We can come by between classes. Usually I use that time to copy over my class notes with a system of different colored pens. But it's been pointed out to me that that's, you know...insane.

Willow ,'Showtime'


Spike's Bitches 34: They're All Slime and Antlers  

[NAFDA] Spike-centric discussion. Lusty, lewd (only occasionally crude), risque (and frisque), bawdy (Oh, lawdy!), flirty ('cuz we're purty), raunchy talk inside. Caveat lector.


Atropa - Jan 09, 2007 8:28:29 pm PST #128 of 10001
The artist formerly associated with cupcakes.

Jilli, does M&S still carry the exact bra?

Nope. They carry ones that are similar, tho'.

My friends there could certainly pick some up and ship them no problemo.

Thank you for offering! I have some friends in the UK who have made me the same offer. I'm also cherishing these faint hopes that we'll go to the UK in the next year or so.


javachik - Jan 09, 2007 8:30:38 pm PST #129 of 10001
Our wings are not tired.

I'm also cherishing these faint hopes that we'll go to the UK in the next year or so.

Noted.
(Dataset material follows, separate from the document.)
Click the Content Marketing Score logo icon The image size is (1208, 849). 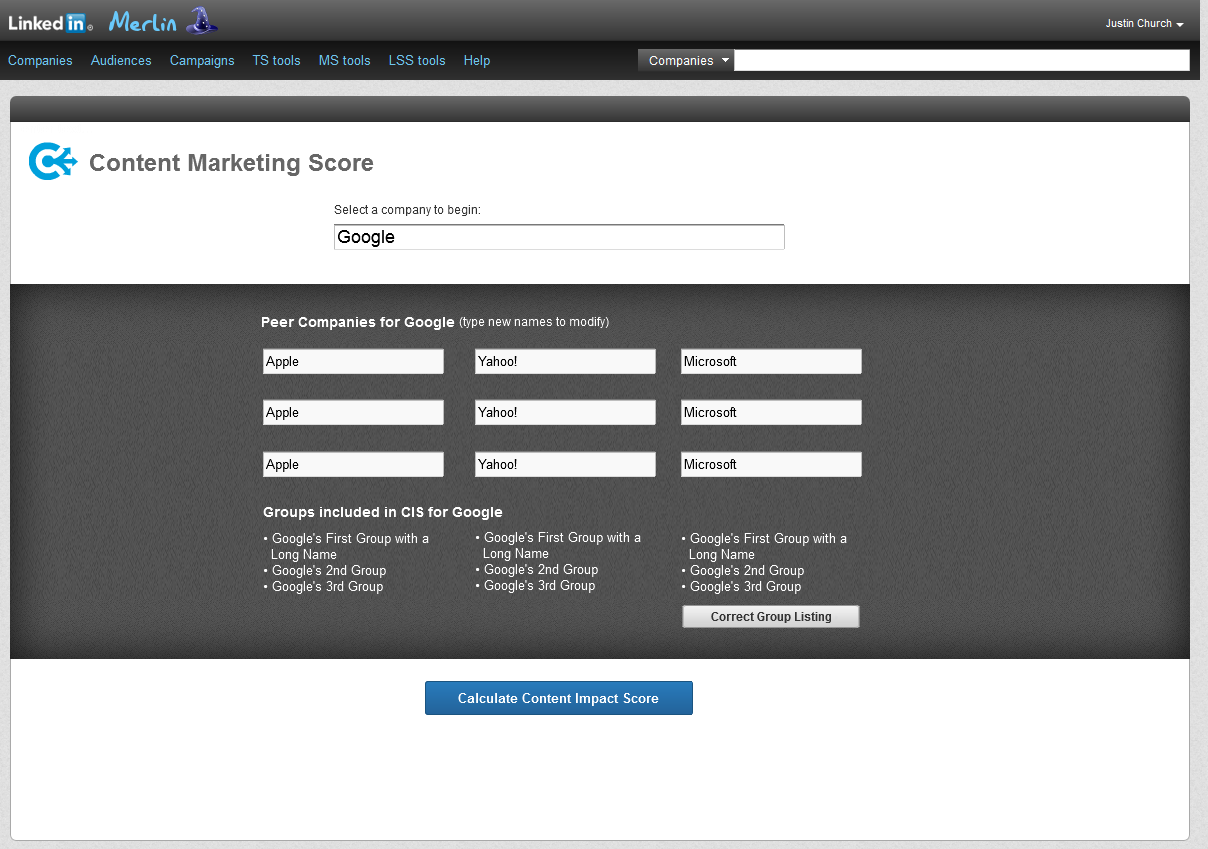[52, 162]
And hope they're not too faint. :)


Fay - Jan 09, 2007 8:44:50 pm PST #130 of 10001
"Fuck Western ideologically-motivated gender identification!" Sulu gasped, and came.

I'm also cherishing these faint hopes that we'll go to the UK in the next year or so.
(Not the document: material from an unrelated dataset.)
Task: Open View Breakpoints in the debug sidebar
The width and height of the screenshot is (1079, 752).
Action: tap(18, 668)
...Or why not try Thailand?

We even have a teeny tiny M&S around the corner from my workplace!

t /wild optimism


§ ita § - Jan 09, 2007 8:53:29 pm PST #131 of 10001
Well not canonically, no, but this is transformative fiction.

Did they ever restock the pies near you ita?

Yes they did! And you know what? Santa Monica, at least the bit of it I visit, has three British stores. I still end up in King's Head for convenience, but there's a bigger store at 15th and Wilshire which has videos too.

My VS sadness is that I have some really comfy no VPL bikini-style panties that are almost as invisible as advertised. I go into the store, and I can't find them (I admit, I never last long, even when shopping for panties and therefore avoiding the women who tell me I'm not the bra size I say, despite wearing one of their own (okay, this is stored pre-Wacoal trauma, but it cut deep) in that exact size, and it fitting perfectly), and it's impossible for me to tell from the web site if they even sell them anymore.

They're so freaking comfortable! I want all my panties to be them.


javachik - Jan 09, 2007 8:55:02 pm PST #132 of 10001
Our wings are not tired.

I'ma dyin' to see Thailand. I want to spend a couple of weeks at the Elephant Conservation Center.


§ ita § - Jan 09, 2007 8:59:34 pm PST #133 of 10001
Well not canonically, no, but this is transformative fiction.

My sister adored Thailand and suggested we buy my mother a trip there, and that I accompany her. I'm not sure when li'l sis got such grandiose and high faluting thoughts, but it sure is a nice idea.

That won't be happening any time soon.


Lee - Jan 09, 2007 9:08:14 pm PST #134 of 10001
The feeling you get when your brain finally lets your heart get in its pants.

Yes they did!

And yet, you haven't sent me any.

Or any Blue Mountain Coffee, for that matter.


Fay - Jan 09, 2007 9:35:30 pm PST #135 of 10001
"Fuck Western ideologically-motivated gender identification!" Sulu gasped, and came.

Go Thailand! Choose Thailand! We have monkeys! (...apparently) And Tigers! And elephants! And Military Coups! And Starbucks!


javachik - Jan 09, 2007 9:40:04 pm PST #136 of 10001
Our wings are not tired.

Ahhh Starbucks. I still can't get over that there was (is) a Starbucks right damned smack in the middle of the Forbidden City.

Fay, did the coup take you by surprise? Scare you at all?


Fay - Jan 09, 2007 9:46:12 pm PST #137 of 10001
"Fuck Western ideologically-motivated gender identification!" Sulu gasped, and came.

Surprise is something of an understatement.

After going to a pub quiz, returning home and retiring to bed I was woken by the phone at midnight and had this conversation:

"Miss Fay?"

"....yes?"

"No school tomorrow."

"....?"

"No school tomorrow, because of revolution."

"WHAT?"

"Revolution, so no school. Don't go in to school. Stay home."

"REVOLUTION? WHAT?"

"....maybe I have wrong word? R. E. V. O. L. U. T. I. O. N."

"...Revolution?"

"Yes. State of military emergency. Stay home."

".....okay?!?"

But it wasn't particularly dramatic in my bit of town, so that was good. 'Course, now we've got random bombs going off right left and centre at New Year, which makes it all a bit like being in London again, back in the day.